# When will CC run out of space?



## Danny (18 Dec 2008)

Your appeal for us to reach half a million posts by the end the year made me wonder about how many posts you can actually store?

Or to put it another way, is there any danger that CC will suddenly fall over because it's run out of storage space. 

Or do you archive stuff off at some point anyway?

Just wondering....


----------



## mickle (18 Dec 2008)

I predict it will run out of space right about n


----------



## LLB (18 Dec 2008)

mickle said:


> I predict it will run out of space right about n



Stick to mending bikes Mickle


----------



## Shaun (19 Dec 2008)

Well, the server hosts this site and 10 others and at present the drive space used is just 5%.

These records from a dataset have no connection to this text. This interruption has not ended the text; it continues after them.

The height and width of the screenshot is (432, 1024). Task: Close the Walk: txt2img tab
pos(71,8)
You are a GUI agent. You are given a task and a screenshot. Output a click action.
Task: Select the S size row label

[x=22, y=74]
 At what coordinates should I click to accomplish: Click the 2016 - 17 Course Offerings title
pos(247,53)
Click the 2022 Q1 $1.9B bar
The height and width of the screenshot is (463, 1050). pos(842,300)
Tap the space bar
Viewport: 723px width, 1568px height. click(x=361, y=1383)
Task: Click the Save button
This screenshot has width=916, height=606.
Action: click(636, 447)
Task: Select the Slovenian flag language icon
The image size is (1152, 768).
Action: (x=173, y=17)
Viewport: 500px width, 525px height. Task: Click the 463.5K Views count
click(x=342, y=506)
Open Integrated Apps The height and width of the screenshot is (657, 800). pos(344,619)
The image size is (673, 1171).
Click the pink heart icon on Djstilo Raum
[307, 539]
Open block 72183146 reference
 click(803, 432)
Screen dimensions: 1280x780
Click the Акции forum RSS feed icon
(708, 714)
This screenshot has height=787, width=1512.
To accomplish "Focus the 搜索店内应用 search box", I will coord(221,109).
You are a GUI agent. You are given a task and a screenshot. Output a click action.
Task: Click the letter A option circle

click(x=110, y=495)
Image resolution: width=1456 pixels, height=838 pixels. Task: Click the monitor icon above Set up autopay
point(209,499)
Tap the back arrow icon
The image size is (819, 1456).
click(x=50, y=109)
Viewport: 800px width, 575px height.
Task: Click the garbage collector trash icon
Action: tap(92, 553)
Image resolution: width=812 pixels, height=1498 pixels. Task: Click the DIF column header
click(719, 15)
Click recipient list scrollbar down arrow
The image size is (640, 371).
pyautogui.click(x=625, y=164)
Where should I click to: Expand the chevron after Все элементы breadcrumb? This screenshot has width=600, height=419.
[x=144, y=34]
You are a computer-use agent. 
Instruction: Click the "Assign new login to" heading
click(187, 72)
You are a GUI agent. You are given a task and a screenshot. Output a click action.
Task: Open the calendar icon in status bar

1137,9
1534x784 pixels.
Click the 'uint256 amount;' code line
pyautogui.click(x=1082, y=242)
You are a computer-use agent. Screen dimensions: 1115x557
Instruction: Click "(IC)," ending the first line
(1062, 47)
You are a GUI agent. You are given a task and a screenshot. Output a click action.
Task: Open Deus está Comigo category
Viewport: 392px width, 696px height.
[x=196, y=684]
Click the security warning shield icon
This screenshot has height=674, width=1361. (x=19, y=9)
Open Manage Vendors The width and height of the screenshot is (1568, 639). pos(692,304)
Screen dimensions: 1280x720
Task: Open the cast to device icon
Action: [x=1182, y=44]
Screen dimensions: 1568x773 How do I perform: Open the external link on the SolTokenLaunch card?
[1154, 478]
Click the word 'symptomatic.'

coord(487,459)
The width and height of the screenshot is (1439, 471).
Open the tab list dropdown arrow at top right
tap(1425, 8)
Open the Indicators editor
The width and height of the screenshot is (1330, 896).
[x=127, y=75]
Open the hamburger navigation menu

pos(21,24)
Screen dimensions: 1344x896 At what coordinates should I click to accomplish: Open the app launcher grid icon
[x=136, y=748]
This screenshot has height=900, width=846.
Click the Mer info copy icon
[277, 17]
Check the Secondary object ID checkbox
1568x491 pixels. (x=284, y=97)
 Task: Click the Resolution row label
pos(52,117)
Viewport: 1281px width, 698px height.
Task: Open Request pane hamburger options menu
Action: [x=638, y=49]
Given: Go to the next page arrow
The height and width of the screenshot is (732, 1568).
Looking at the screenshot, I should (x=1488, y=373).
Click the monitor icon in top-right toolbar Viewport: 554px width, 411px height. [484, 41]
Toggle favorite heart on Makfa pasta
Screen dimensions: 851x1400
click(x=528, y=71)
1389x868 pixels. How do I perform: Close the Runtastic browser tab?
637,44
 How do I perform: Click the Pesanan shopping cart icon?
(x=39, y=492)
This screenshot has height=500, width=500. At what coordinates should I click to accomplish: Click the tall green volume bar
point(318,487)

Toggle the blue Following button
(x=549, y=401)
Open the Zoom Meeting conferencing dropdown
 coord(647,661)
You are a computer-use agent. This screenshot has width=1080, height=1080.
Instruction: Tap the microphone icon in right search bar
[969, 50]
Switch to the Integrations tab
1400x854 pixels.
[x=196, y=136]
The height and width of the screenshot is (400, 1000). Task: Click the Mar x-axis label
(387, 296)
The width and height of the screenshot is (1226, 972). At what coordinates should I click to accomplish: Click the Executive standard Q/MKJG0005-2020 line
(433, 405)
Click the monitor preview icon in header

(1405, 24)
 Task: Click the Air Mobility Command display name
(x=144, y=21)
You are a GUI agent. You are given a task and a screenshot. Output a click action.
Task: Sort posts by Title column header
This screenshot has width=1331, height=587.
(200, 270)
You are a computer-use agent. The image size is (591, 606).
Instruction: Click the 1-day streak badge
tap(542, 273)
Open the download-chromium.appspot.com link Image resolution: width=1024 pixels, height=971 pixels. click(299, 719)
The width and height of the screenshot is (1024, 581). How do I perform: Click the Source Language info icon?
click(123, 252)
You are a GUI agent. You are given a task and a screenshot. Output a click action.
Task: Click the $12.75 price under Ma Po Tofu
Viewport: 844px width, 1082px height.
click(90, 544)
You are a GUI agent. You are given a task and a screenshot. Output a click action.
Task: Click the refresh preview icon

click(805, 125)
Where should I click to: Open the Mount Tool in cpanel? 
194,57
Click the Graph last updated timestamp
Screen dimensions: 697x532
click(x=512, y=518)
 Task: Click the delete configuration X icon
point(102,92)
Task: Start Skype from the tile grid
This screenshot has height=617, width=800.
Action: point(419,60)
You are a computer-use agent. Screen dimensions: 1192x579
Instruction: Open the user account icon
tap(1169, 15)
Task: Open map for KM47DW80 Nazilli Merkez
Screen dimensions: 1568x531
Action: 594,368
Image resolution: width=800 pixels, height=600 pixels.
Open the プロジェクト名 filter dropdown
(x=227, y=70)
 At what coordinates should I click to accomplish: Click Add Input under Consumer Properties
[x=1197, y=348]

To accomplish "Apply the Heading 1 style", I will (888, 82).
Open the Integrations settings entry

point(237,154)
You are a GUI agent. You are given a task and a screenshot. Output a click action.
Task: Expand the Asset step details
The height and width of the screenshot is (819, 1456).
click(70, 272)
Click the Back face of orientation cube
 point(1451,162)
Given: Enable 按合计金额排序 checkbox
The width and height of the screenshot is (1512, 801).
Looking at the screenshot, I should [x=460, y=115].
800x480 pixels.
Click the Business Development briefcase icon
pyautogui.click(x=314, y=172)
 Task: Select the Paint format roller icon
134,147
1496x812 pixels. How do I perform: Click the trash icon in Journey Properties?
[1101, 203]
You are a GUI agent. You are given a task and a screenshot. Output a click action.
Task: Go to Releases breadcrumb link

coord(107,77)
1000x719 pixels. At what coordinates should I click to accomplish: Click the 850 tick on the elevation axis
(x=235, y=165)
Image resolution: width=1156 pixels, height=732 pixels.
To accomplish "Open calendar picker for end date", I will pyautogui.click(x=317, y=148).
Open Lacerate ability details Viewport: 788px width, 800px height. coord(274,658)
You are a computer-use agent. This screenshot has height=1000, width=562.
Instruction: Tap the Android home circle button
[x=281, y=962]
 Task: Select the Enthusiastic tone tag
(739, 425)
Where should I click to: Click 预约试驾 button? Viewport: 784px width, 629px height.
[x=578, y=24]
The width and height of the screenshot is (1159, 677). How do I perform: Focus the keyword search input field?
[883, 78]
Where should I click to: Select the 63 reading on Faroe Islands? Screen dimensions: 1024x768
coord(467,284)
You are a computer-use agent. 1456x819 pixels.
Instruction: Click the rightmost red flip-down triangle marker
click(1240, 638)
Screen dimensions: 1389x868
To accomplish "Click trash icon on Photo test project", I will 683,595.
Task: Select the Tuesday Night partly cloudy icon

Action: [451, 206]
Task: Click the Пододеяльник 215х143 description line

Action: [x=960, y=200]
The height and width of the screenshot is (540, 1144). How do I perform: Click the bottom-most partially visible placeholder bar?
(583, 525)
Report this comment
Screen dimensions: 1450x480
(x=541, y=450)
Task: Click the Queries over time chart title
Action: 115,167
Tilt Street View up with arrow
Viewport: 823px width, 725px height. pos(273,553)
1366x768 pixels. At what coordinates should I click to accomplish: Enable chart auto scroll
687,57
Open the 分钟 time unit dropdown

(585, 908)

I reckon we can squeeze a couple more posts in over the next few weeks ... 

Cheers,
Shaun


----------



## Will1985 (19 Dec 2008)

I think we'll hit the target by tomorrow night.


----------



## Danny (19 Dec 2008)

Admin said:


> I reckon we can squeeze a couple more posts in over the next few weeks


Not if Arbitary keeps posting full sized pictures of Kirsty Wark


----------



## longers (20 Dec 2008)

Will1985 said:


> I think we'll hit the target by tomorrow night.



791 to go.


----------



## Will1985 (22 Dec 2008)

Saturday was obviously a quiet day on the forum front and we hit the target around 11am on Sunday.

I wonder if the forum can churn out statistics for most popular time of day and most popular days of the week.


----------



## Gerry Attrick (22 Dec 2008)

Admin said:


> Well, the server hosts this site and 10 others and at present the drive space used is just 5%.
> 
> I reckon we can squeeze a couple more posts in over the next few weeks ...
> 
> ...


Flippin' 'eck. I thought that was a new roundabout they are building in Hull. It must be Shaun's hard drive!


----------



## magnatom (23 Dec 2008)

Go on Shaun, tell us how big it is...... your hard drive that is!


----------



## Steve Austin (6 Jan 2009)

mickle said:


> I predict it will run out of space right about n



thats very funny


----------